Many of Saturday's protesters were wearing a grinning, somewhat sinister mask of Guy Fawkes that has become an icon of the Occupy Movement around the world. The rally was largely peaceful, but the group was kept from getting close to Parliament by a heavy police presence.
Some activists said that donning the masks is a way of reminding governments that authority can be challenged by the masses. "I think people are giving a polite nod to a kind of violent radicalism," said Laurie Penny, a blogger and frequent protester.
Many of the demonstrators had marched from St. Paul's Cathedral in London, where the Occupy movement has set up camp for weeks to protest social inequality and the excesses of the banking industry. Two protesters were arrested for suspected criminal damage and unlawful protest, police said.
Saturday's rally coincided with Guy Fawkes' Day, which is celebrated every year in Britain on Nov. 5 to mark the failure of the plot hatched by Fawkes and 12 other conspirators to destroy Parliament with explosives in 1605, assassinate King James I and install a Catholic monarch in the botched "Gunpowder Plot."

▶ [WORK ORDER A]
In the report on the Guy Fawkes protest, translate this sentence into Spanish: "The rally was largely peaceful, but the group was kept from getting close to Parliament by a heavy police presence."
▶ [WORK ORDER B]
Write the next paragraph of the report on the Guy Fawkes protest, picking up after its final sentence.

▶ [DATA SHOWN]
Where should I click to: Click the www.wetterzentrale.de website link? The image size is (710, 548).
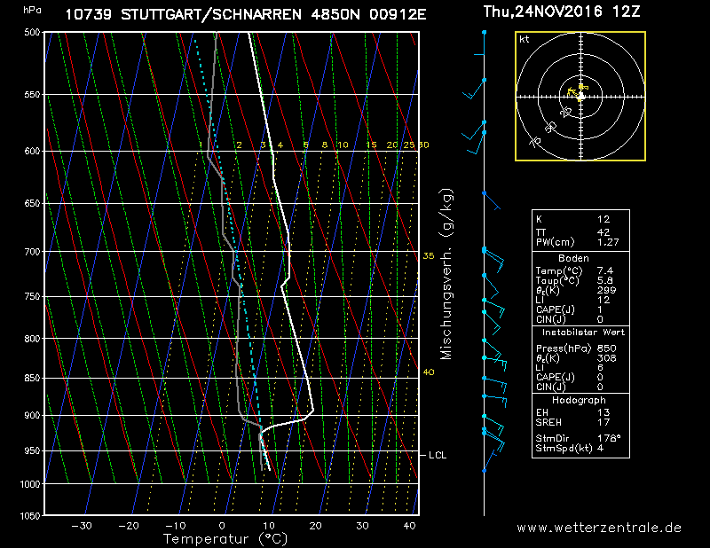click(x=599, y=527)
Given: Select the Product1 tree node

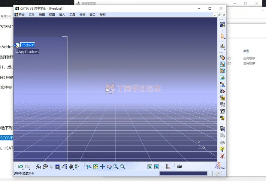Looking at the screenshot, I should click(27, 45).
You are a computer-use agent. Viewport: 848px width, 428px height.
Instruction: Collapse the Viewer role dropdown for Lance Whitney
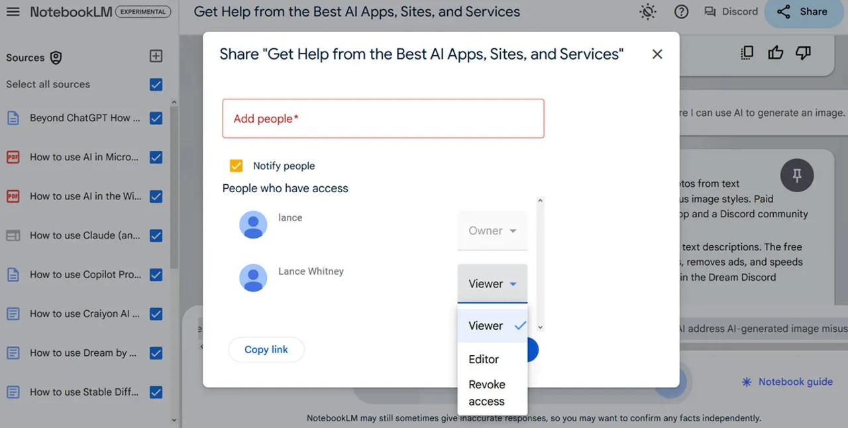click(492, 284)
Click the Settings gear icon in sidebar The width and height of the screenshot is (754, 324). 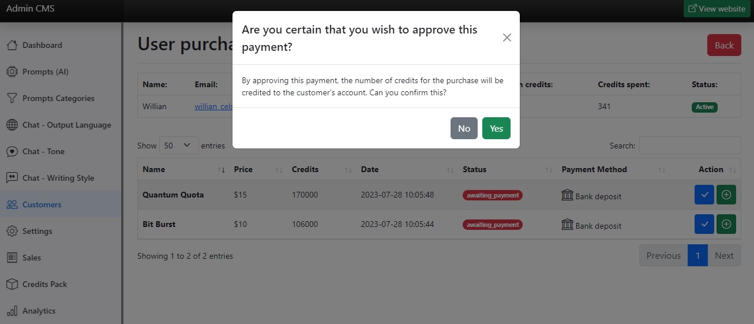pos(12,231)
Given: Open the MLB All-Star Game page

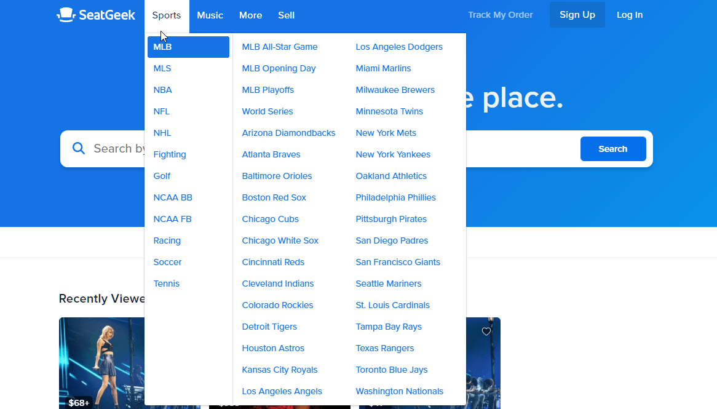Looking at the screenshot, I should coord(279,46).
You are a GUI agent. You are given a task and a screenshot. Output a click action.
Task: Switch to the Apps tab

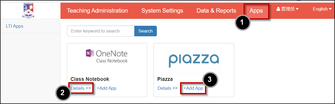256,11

--

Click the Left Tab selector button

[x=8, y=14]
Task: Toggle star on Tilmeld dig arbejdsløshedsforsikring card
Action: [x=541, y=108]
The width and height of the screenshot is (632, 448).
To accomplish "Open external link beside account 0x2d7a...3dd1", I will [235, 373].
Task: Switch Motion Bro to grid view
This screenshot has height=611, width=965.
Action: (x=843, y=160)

==

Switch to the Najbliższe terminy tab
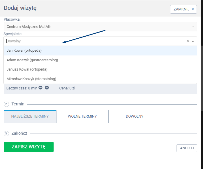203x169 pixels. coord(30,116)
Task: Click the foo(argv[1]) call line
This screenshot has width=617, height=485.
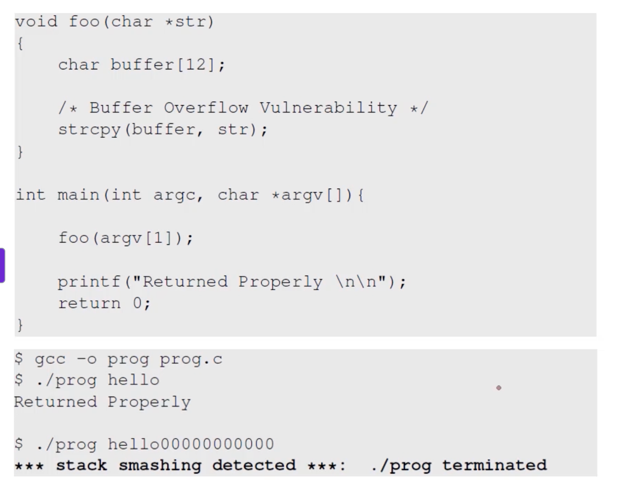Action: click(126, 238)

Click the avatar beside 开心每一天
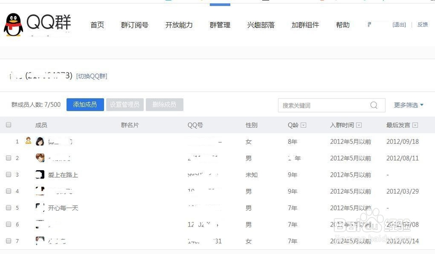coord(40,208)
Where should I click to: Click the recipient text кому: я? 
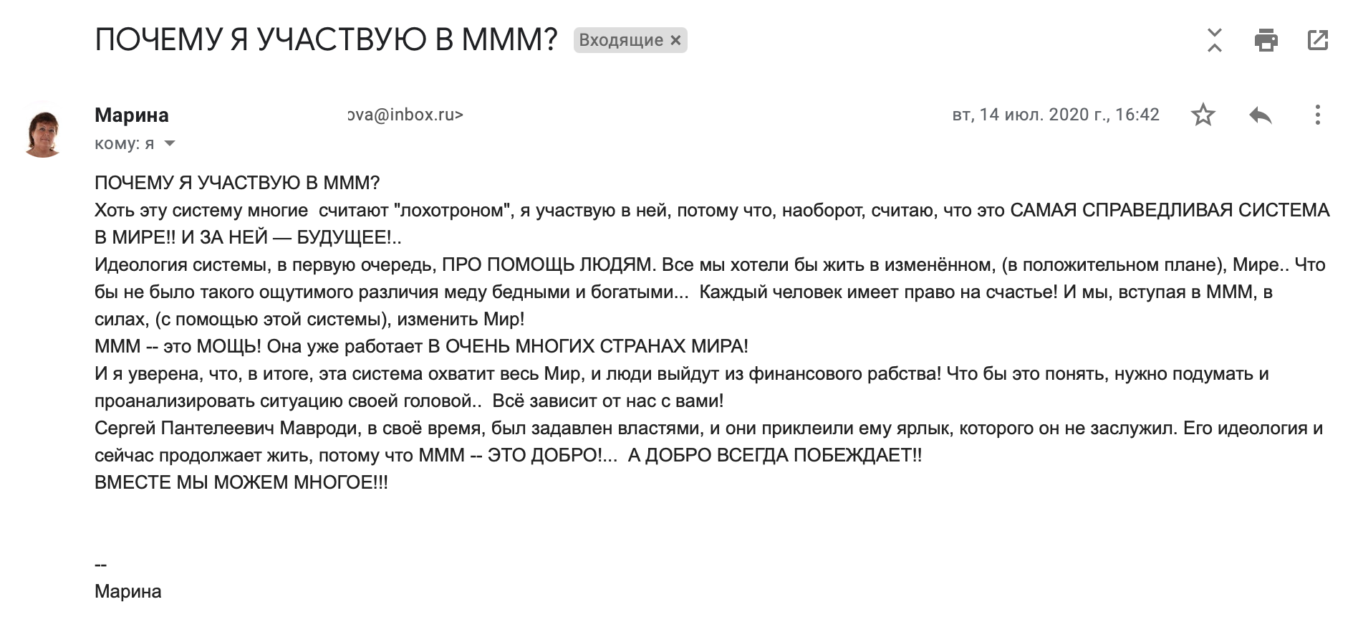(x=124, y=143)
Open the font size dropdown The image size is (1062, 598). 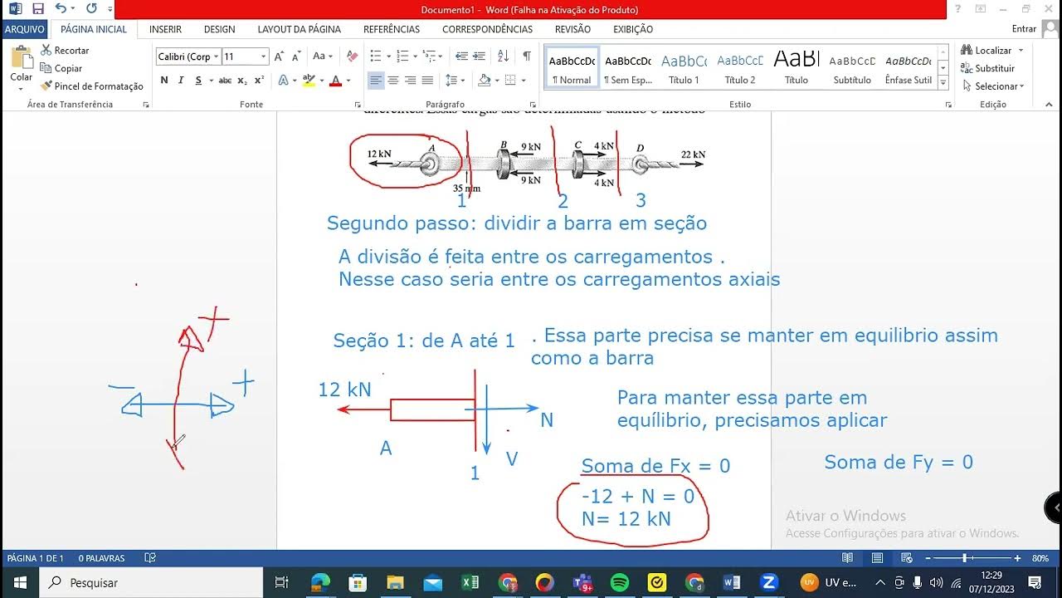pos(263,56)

▶ [ANSWER SPACE A]
La manifestación fue en gran medida pacífica, pero una fuerte presencia policial impidió que el grupo se acercara al Parlamento.

▶ [ANSWER SPACE B]
The conspiracy fell apart when authorities found out about it and caught Fawkes guarding barrels of gunpowder in the cellar of Parliament. Fawkes was tried as a traitor, and the king's narrow escape has been celebrated every year on Nov. 5, with fireworks and the burning of effigies known as "guys" across the country.
But some regard Fawkes as a folk hero, and Saturday's protesters have a similar political message to his: Rebel against state power.
In Britain and elsewhere, Fawkes' story ? or rather a popular culture version of it ? has been seized upon as a potent symbol by two increasingly popular anti-government movements.
Stylized Guy Fawkes plastic masks, with a clownish, sinister mustachioed smile and features loosely based on drawings of the anarchist, have been worn by hundreds of antiestablishment protesters from the Occupy Wall Street movement from New York to Hong Kong. Before that, members of the international rogue collective of "hackivists" known as Anonymous had worn the now instantly recognizable masks during protests against the Church of Scientology.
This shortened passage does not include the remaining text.